I found out today that Leonard Cohen (about whom I wrote earlier this month, but hadn't thought much about before) lived for a while in the island of Hydra (where I was earlier this month (see picture), but whose existence I didn't know of before). I'd known Cohen was born in Montreal, but didn't know that he'd been an undergraduate at McGill (where I too was an undergraduate back when).

Today I saw a documentary about Leonard Cohen, which wasn't the greatest documentary I've ever seen. But the scene where Bono comments on "Hallellujah" really made me go, "Woah! I was just talking about that!" (the scene where Leonard Cohen himself sings "Tower of Song" with U2 as supporting band wasn't bad either).
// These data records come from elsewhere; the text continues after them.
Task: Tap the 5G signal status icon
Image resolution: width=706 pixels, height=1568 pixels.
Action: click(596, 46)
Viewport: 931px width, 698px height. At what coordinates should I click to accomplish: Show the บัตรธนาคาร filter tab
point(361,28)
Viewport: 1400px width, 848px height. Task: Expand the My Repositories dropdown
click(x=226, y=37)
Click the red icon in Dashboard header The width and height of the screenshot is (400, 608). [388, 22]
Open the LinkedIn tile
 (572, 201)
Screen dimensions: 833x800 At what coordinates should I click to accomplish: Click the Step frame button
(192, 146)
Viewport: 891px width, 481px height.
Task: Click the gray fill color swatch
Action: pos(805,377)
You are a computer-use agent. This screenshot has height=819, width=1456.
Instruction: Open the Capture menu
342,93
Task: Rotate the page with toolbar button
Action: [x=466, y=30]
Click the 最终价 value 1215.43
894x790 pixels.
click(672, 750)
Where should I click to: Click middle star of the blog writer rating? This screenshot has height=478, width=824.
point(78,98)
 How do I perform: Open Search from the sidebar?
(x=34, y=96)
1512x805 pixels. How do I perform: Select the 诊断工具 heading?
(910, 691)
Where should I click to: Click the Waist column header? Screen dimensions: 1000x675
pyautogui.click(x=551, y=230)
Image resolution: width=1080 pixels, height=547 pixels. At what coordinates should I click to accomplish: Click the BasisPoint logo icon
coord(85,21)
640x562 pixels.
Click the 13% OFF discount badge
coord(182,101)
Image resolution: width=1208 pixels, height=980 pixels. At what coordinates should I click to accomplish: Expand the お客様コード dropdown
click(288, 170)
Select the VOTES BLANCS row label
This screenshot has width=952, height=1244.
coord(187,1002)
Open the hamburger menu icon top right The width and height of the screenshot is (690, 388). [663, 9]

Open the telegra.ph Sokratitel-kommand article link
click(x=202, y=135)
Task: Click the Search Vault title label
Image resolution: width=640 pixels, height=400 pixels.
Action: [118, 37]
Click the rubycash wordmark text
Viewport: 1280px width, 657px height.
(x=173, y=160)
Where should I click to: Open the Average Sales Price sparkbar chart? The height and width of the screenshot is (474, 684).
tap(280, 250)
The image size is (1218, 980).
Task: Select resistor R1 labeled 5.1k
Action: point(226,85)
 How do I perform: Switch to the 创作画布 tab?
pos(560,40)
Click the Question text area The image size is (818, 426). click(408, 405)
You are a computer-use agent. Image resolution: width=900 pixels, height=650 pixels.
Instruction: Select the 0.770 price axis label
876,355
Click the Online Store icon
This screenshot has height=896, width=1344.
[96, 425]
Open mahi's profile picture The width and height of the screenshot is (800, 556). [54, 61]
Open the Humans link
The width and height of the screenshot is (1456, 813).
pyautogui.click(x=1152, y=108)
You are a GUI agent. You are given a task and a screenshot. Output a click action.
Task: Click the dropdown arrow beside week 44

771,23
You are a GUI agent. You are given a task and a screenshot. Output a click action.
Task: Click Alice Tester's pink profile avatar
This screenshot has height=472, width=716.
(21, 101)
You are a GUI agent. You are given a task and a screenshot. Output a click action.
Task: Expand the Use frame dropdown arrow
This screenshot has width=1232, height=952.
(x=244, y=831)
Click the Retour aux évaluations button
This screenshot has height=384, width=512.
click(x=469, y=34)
I also liked what Bono said about Cohen going to work on his writings as a carpenter works on his furniture. Very humbling. Not like some of us that just hope that the inspiration will hit us. Or maybe it will, if at least we keep working at it...Was it Einstein who said something about genius being 1% inspiration and 99% perspiration?

Another thing I also didn't know was that Cohen had been ordained a buddhist monk. Maybe at any other point of my life this fact might have passed unnoticed. But when I was in Greece a couple of weeks ago, I saw a friend of mine who I hadn't seen in years, and who was ordained a buddhist monk last March... The coincidences just keep getting more and more tangled, like a brilliant, though highly implausible, short-story.

Maybe it's just me, ready to find coincidences just because I've been thinking about all these things, like Freud's story about selective attention. I don't know. But there is something unsettling about not seeing something that is right in front of your nose, until you're ready to see it, and then you wonder how you never saw it before. Is it that we don't try hard enough? Or is it really 99% inspiration and 1% perspiration?